◆ **BRIEF**: In the entries below, begin at the line with "Instruction: Open the" and stop after the line with "Click the PowerPoint"; output those lines exactly and omit the pictures.

[Data entries]
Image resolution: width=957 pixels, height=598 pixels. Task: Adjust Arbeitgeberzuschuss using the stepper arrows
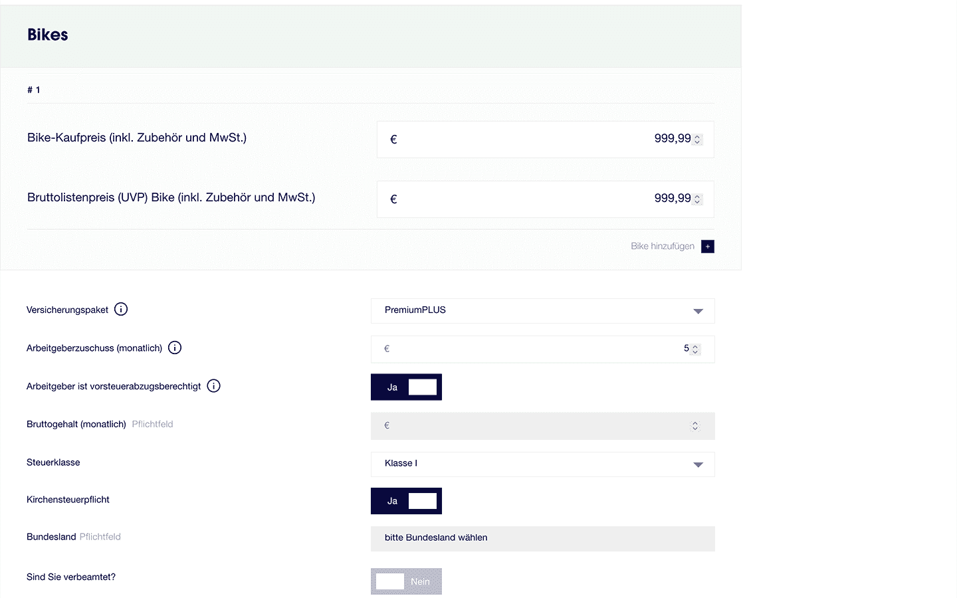coord(695,349)
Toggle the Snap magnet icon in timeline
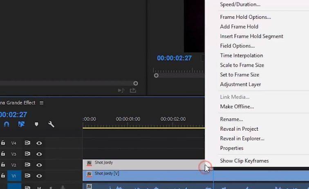Screen dimensions: 309x189 [x=7, y=124]
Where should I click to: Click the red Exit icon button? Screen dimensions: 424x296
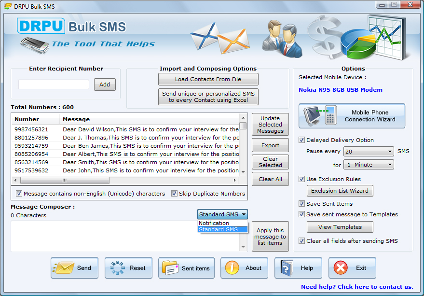pyautogui.click(x=352, y=268)
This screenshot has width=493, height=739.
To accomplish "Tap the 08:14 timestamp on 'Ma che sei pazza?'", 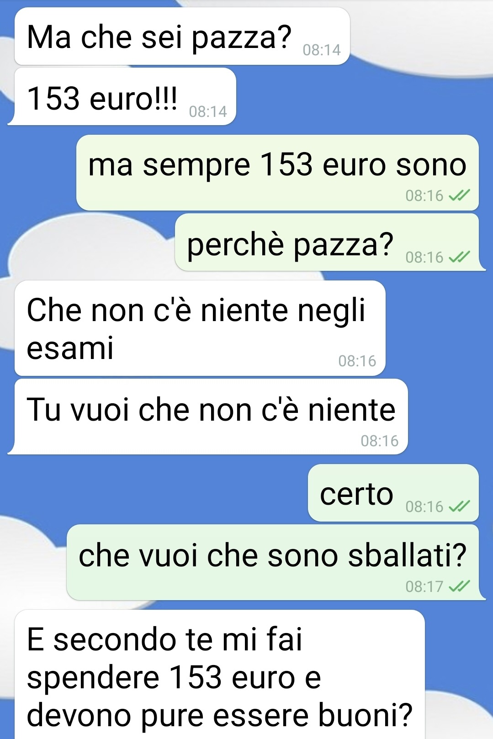I will tap(322, 50).
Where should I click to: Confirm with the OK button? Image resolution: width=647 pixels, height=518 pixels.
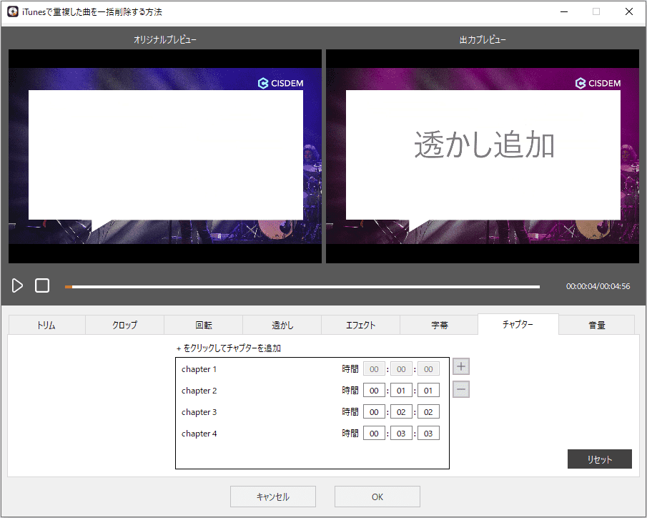click(x=377, y=497)
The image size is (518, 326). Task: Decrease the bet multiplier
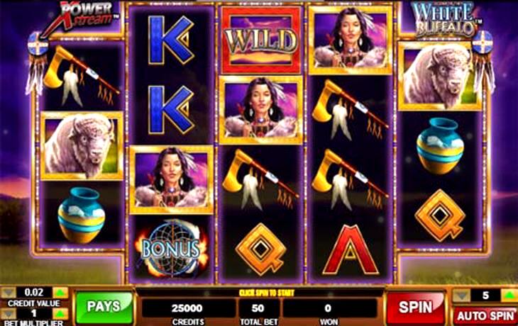pos(9,314)
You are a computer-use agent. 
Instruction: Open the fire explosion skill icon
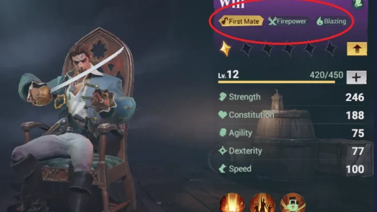point(232,202)
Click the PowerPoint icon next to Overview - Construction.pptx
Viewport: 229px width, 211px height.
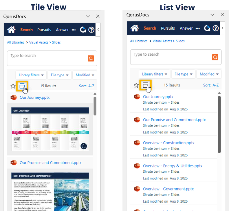(x=137, y=143)
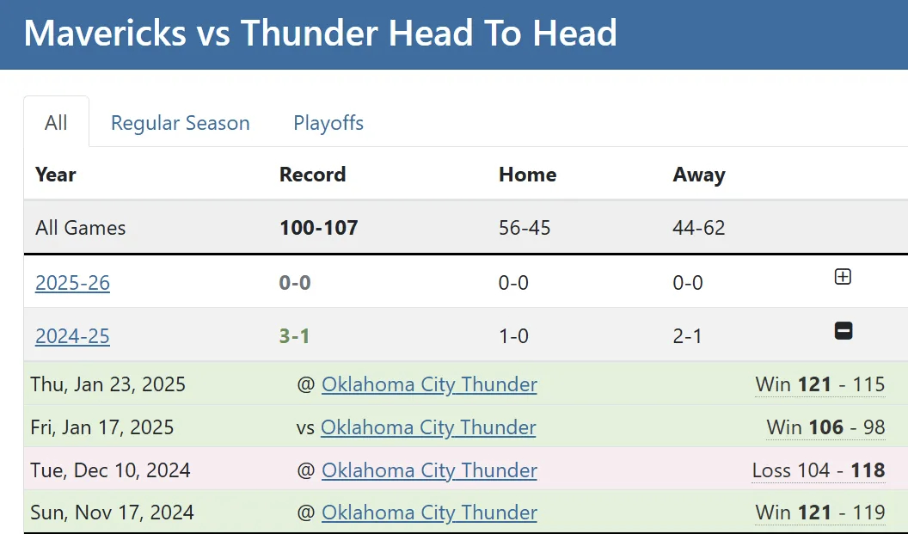The image size is (908, 534).
Task: Click Oklahoma City Thunder link for Nov 17, 2024
Action: [x=429, y=512]
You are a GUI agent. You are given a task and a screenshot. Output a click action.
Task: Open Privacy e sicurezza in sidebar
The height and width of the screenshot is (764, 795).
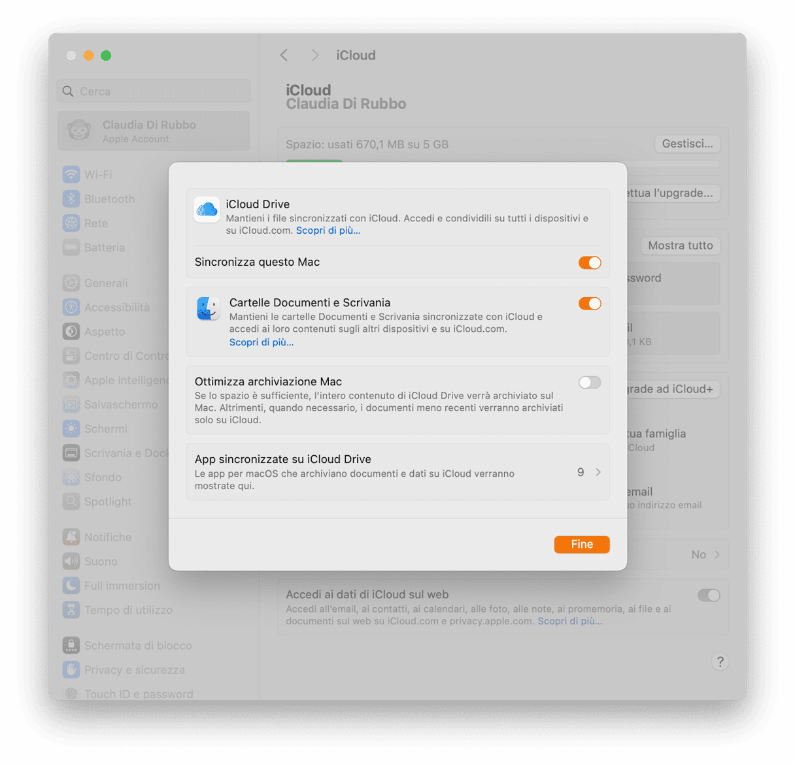pos(134,670)
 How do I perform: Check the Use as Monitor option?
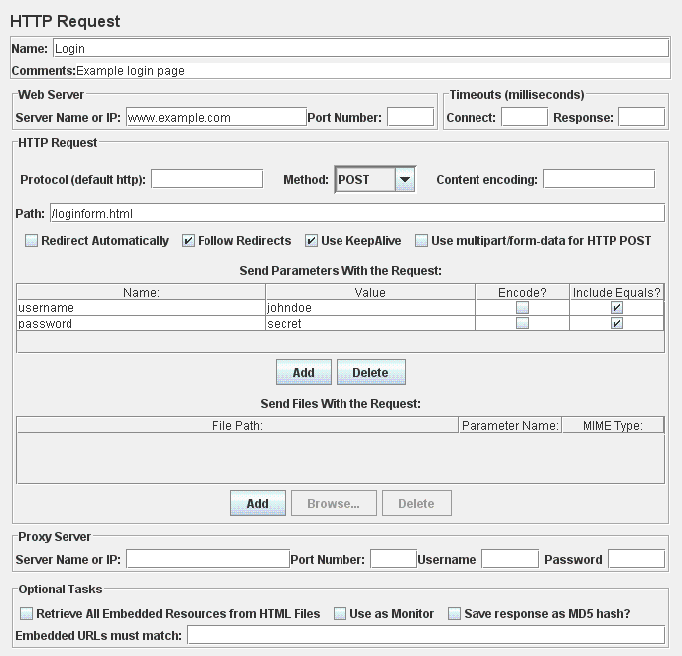(340, 614)
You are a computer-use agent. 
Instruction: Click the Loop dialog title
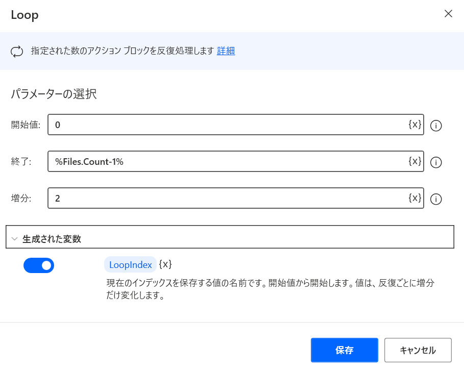(25, 15)
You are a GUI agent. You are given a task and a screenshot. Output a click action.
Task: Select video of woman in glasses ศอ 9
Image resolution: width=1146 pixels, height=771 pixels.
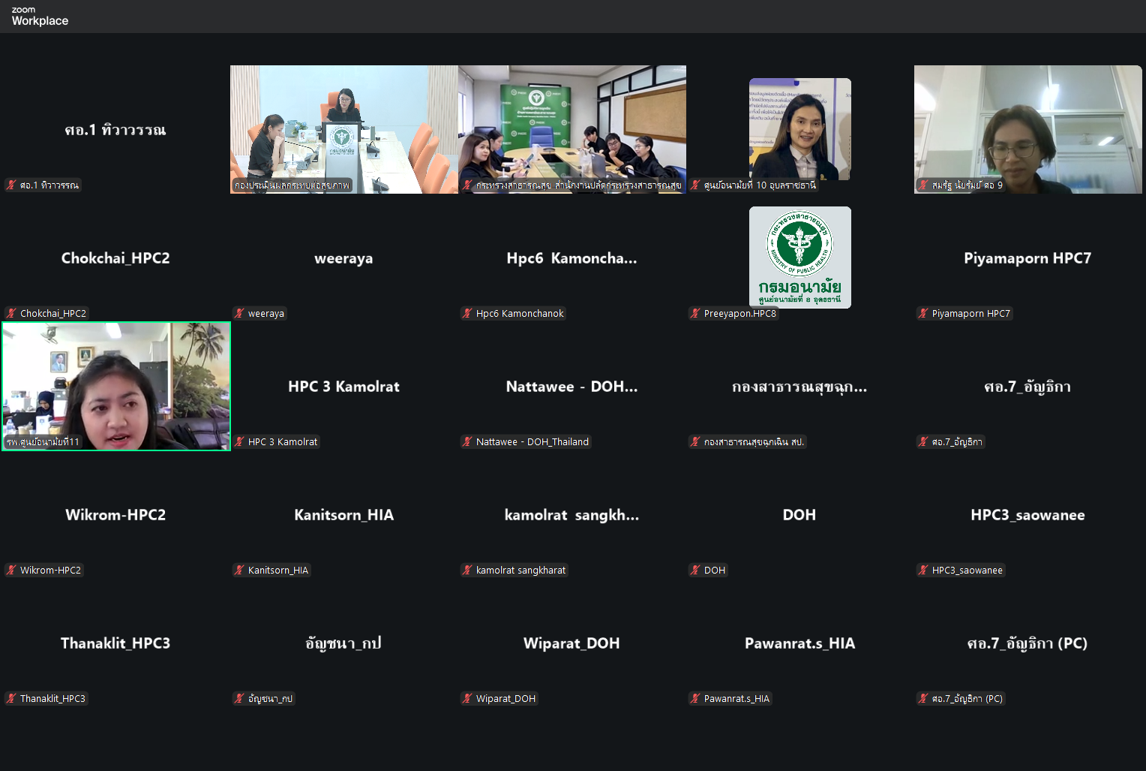point(1028,128)
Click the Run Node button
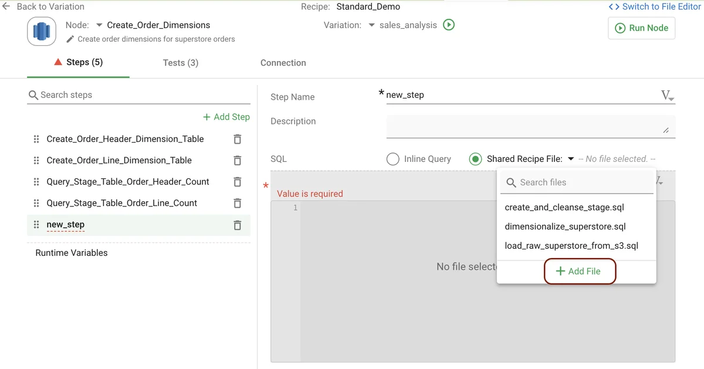704x369 pixels. pyautogui.click(x=641, y=28)
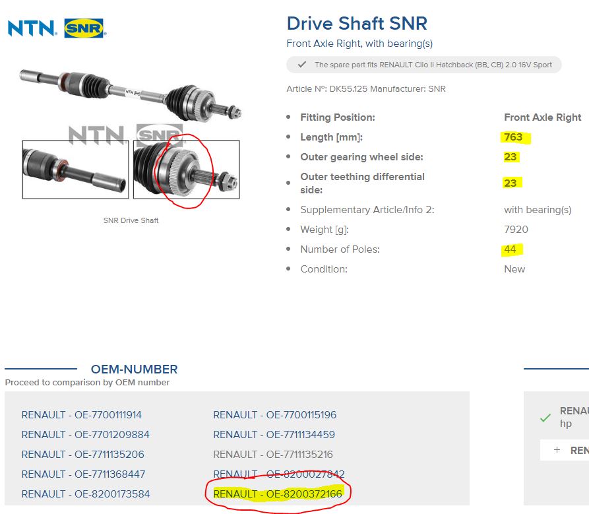Click the green checkmark beside the Renault entry
This screenshot has width=589, height=514.
[545, 418]
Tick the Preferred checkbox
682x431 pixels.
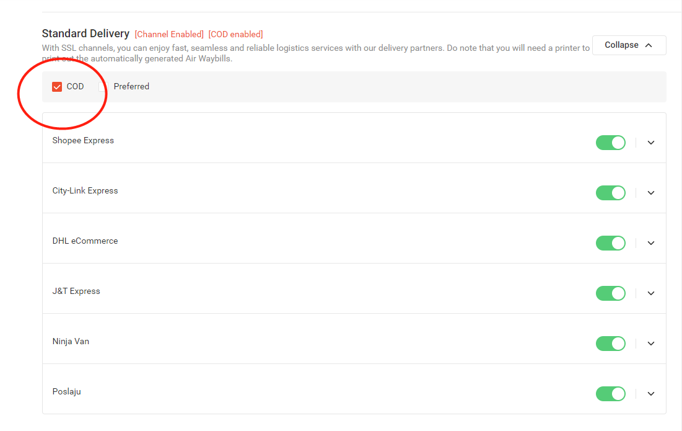(103, 87)
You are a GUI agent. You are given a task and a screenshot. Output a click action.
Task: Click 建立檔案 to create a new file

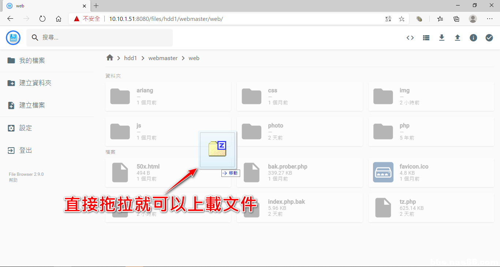pos(32,105)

◆ **RESPONSE TO THE TASK**:
Instruction: Open the fire explosion skill icon
point(232,202)
Click the PowerPoint icon next to Overview - Construction.pptx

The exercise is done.